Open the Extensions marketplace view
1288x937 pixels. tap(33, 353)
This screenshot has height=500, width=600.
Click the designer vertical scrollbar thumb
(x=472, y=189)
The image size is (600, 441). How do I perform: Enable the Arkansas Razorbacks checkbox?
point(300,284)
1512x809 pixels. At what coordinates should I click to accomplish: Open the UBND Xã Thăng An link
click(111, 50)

━━━━━━━━━━

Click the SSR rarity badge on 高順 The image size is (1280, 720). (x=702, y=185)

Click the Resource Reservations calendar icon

━━━━━━━━━━

From the records above, quote only the lines running from the line with "Click the SSR" to the line with "Click the Resource Reservations calendar icon", both lines included.

Click the SSR rarity badge on 高順 The image size is (1280, 720). (x=702, y=185)

Click the Resource Reservations calendar icon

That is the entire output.